Он склонил голову, так чтобы всем было видно рог на его голове.

— В ту ночь, когда был зачат Руол, — продолжал Кресцент, — на небе светила Рогатая Луна — как и сейчас. Перед тем как уйти в Лимб, он изрек пророчество — дева, что родится в такую же ночь, отдаст невинность основателю рода, чтобы он возродился в ее сыне.

Многоголосый торжествующий вой пронесся над поляной, когда карлик величавым жестом указал на Люсинду.

— Вот она, рожденная в ночь Рогатой Луны, дщерь от чресел моих, что преподнесет свое девство в дар Первопредку. Во имя Асмодея, во имя Эгипана, во имя Баала — восстань из Лимба, Руол Однорогий и пусть священное семя твое оплодотворит чрево сей девицы и возродит тебя средь ныне живущих!

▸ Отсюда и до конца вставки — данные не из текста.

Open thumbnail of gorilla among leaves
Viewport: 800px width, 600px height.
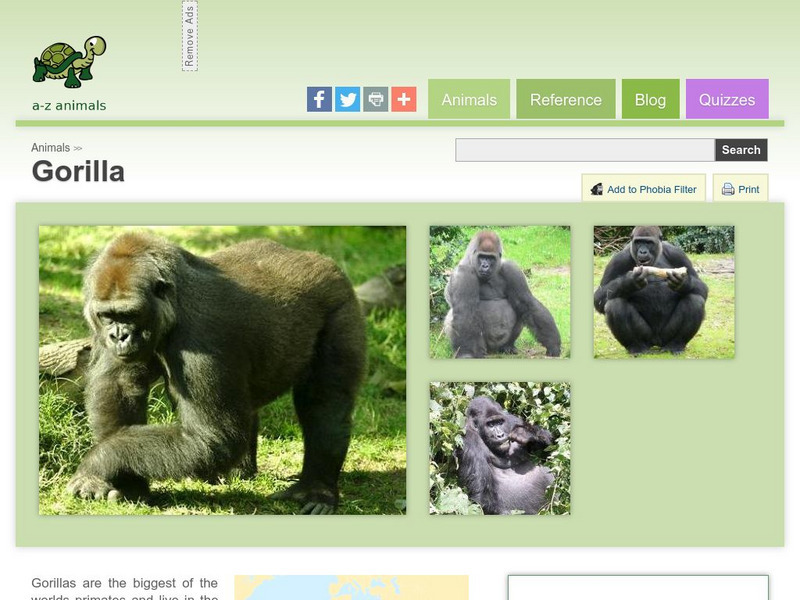pos(500,448)
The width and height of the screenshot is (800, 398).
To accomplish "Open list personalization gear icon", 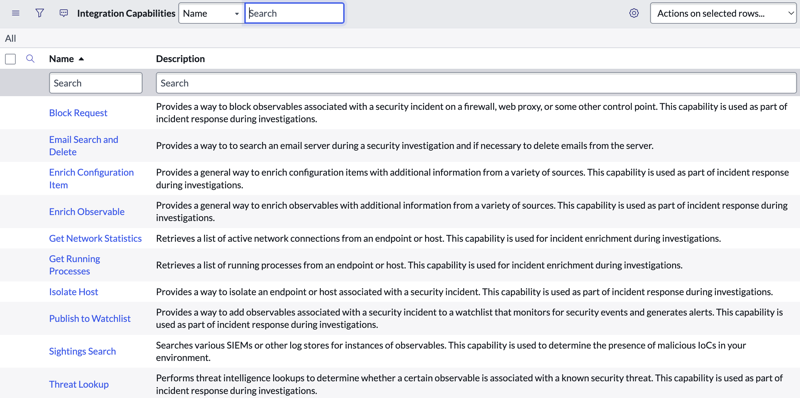I will click(x=634, y=13).
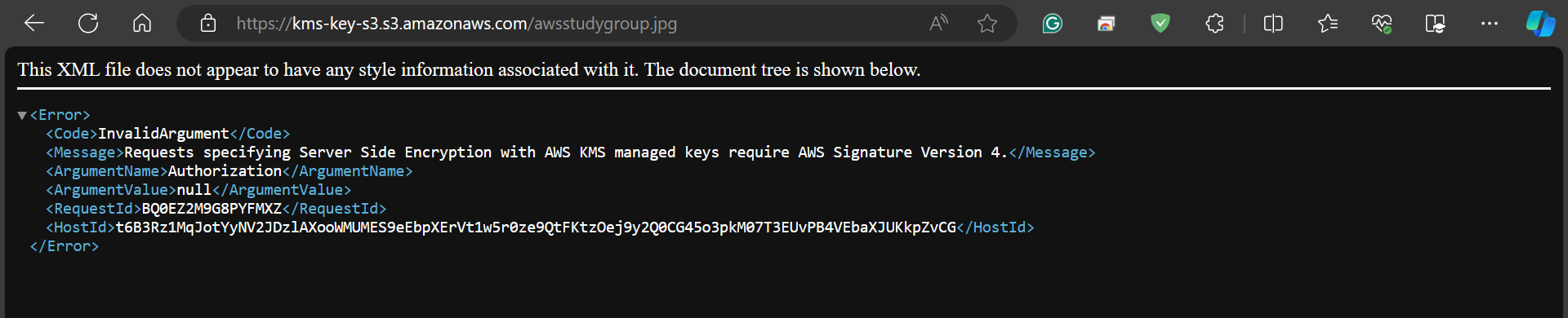
Task: Open the browser home page
Action: click(x=142, y=24)
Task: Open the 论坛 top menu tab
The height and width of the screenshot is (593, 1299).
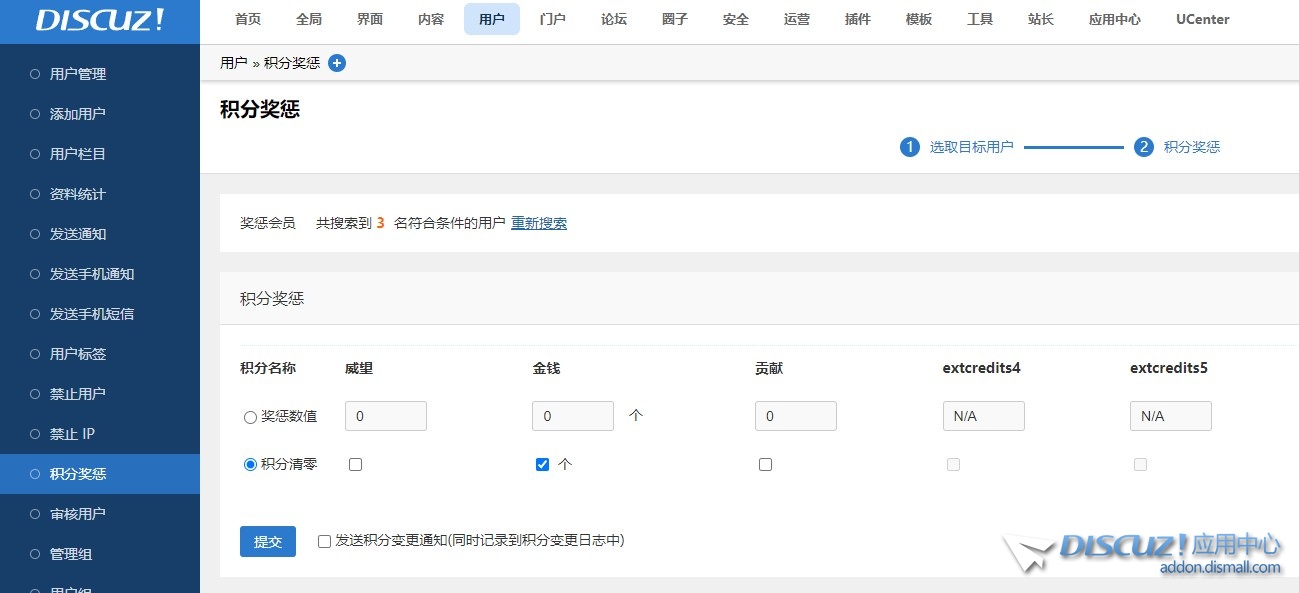Action: click(614, 19)
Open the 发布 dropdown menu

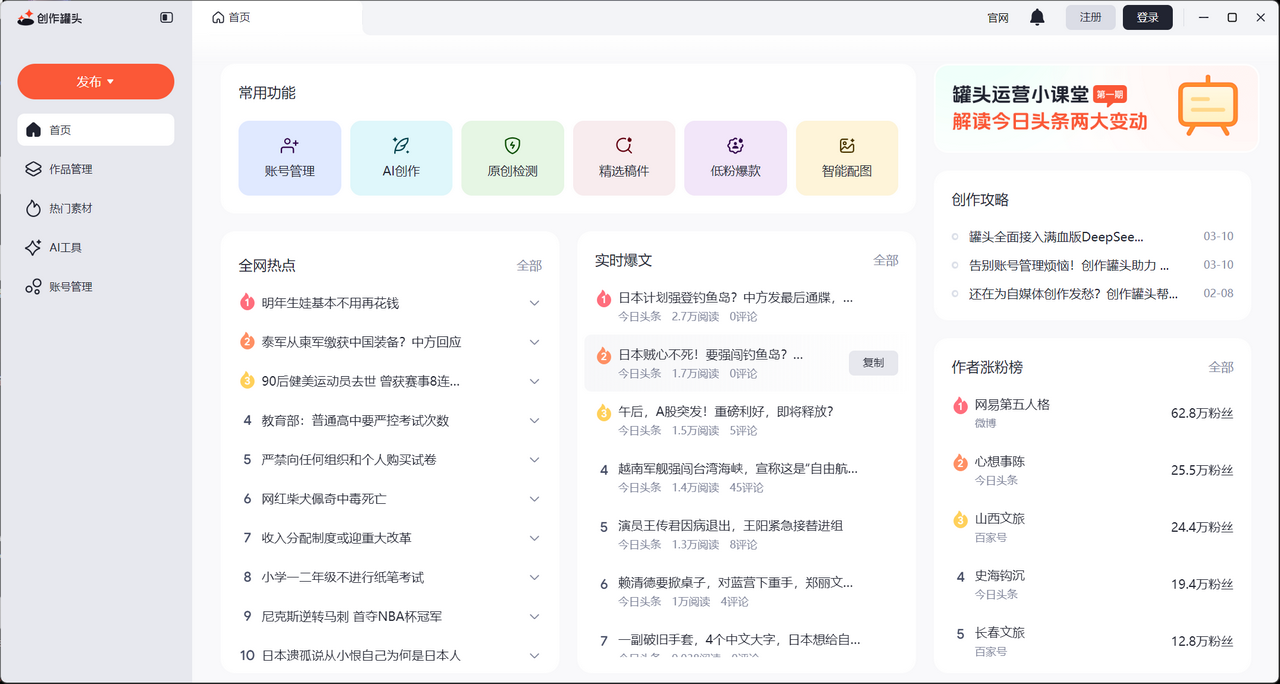(x=95, y=81)
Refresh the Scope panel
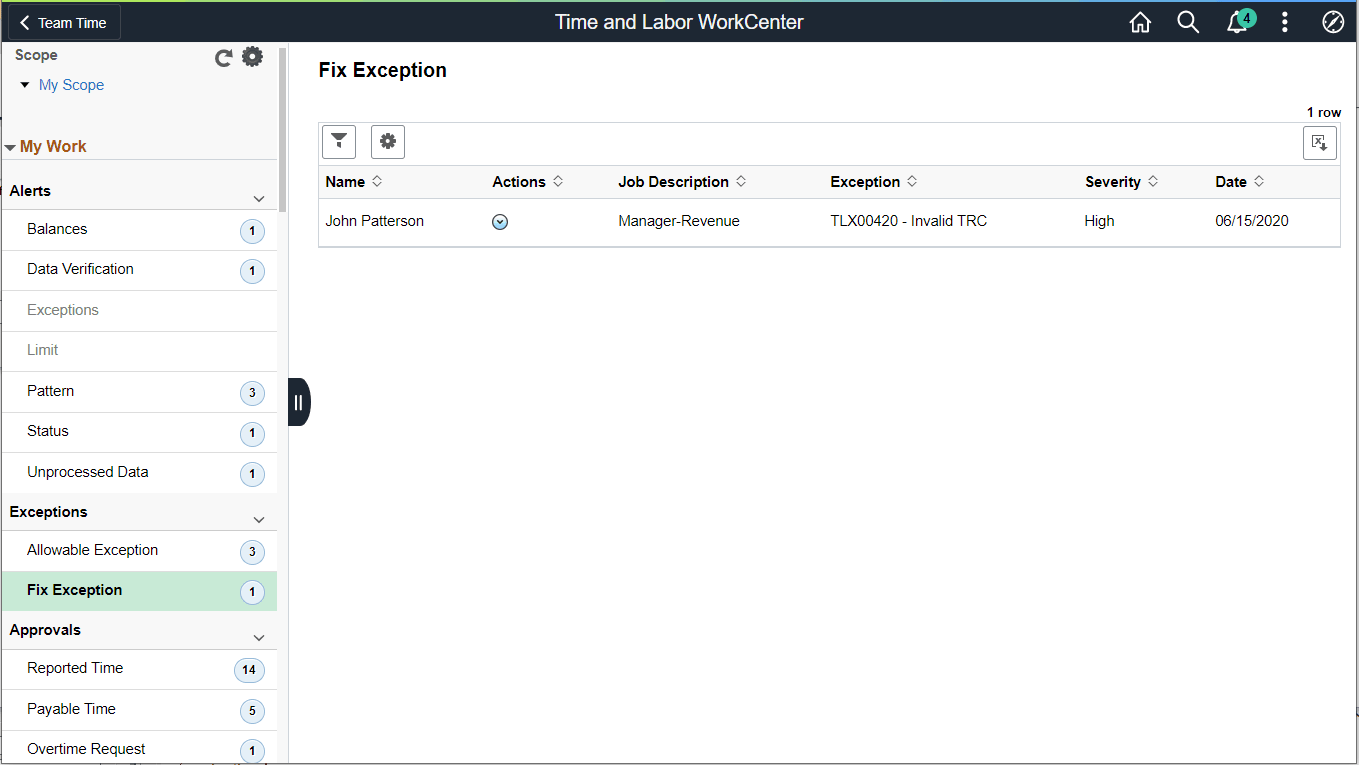1359x765 pixels. 223,57
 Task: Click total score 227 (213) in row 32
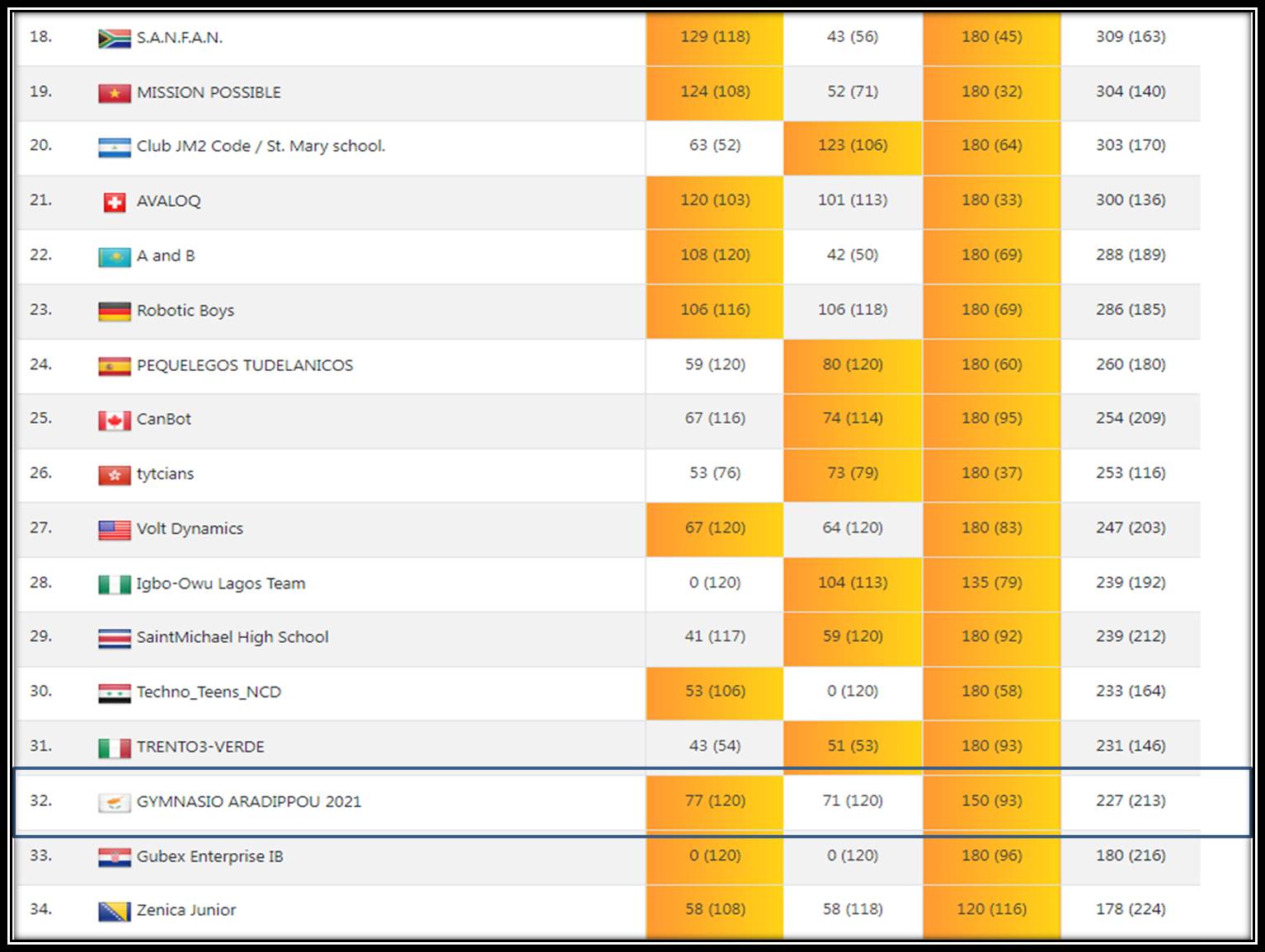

Гарон подвел к нему черного козла, который рухнул, как подкошенный, на колени перед бароном. Кресцент, передав посох сыну, выхватил меч и полоснул им по горлу козла. Громко блея, животное повалилось на бок, орошая кровью подножие жуткого идола. Кресцент и Гарон отступили на несколько шагов, не сводя взгляд с хрипящей в агонии скотины. Неотрывно смотрело и прочее сборище: даже Лена прекратила вырываться из лап мертвеца-растения, замерев в ожидании чего-то ужасного.

В черной земле у подножия идола что-то зашевелилось и внезапно заколосилось множеством стеблей. Они прорастали и сквозь почву и сквозь труп козла, словно подпитываясь от все еще струящейся крови. Алые цветы раскрывались в глазах твари, множество побегов прорастало сквозь черную шкуру, делая ее еще более густой и кудрявой; голову накрыла шапка из красных листьев с черным отливом. Все тело покрылось множеством виноградных гроздьев — вот только вместо ягод на них вращались налитые кровью глазные яблоки. Внезапно обвитый лианами козел зашевелился и встал на ноги — сначала на четыре, а потом уже и на две. Страшная рана на горле заросла лианами плюща и дикого винограда, будто ожерельем охватившим звериную шею. В очертаниях бараньего тела появилось нечто человекоподобное, а передние ноги обернулись когтистыми лапами. Между этих ног гордо вздымался огромный член, с налитой кровью головкой — копия черного идола. Невообразимое отродье подняло голову к Рогатой Луне и из оскалившейся зубами пасти вырвался блеющий рев.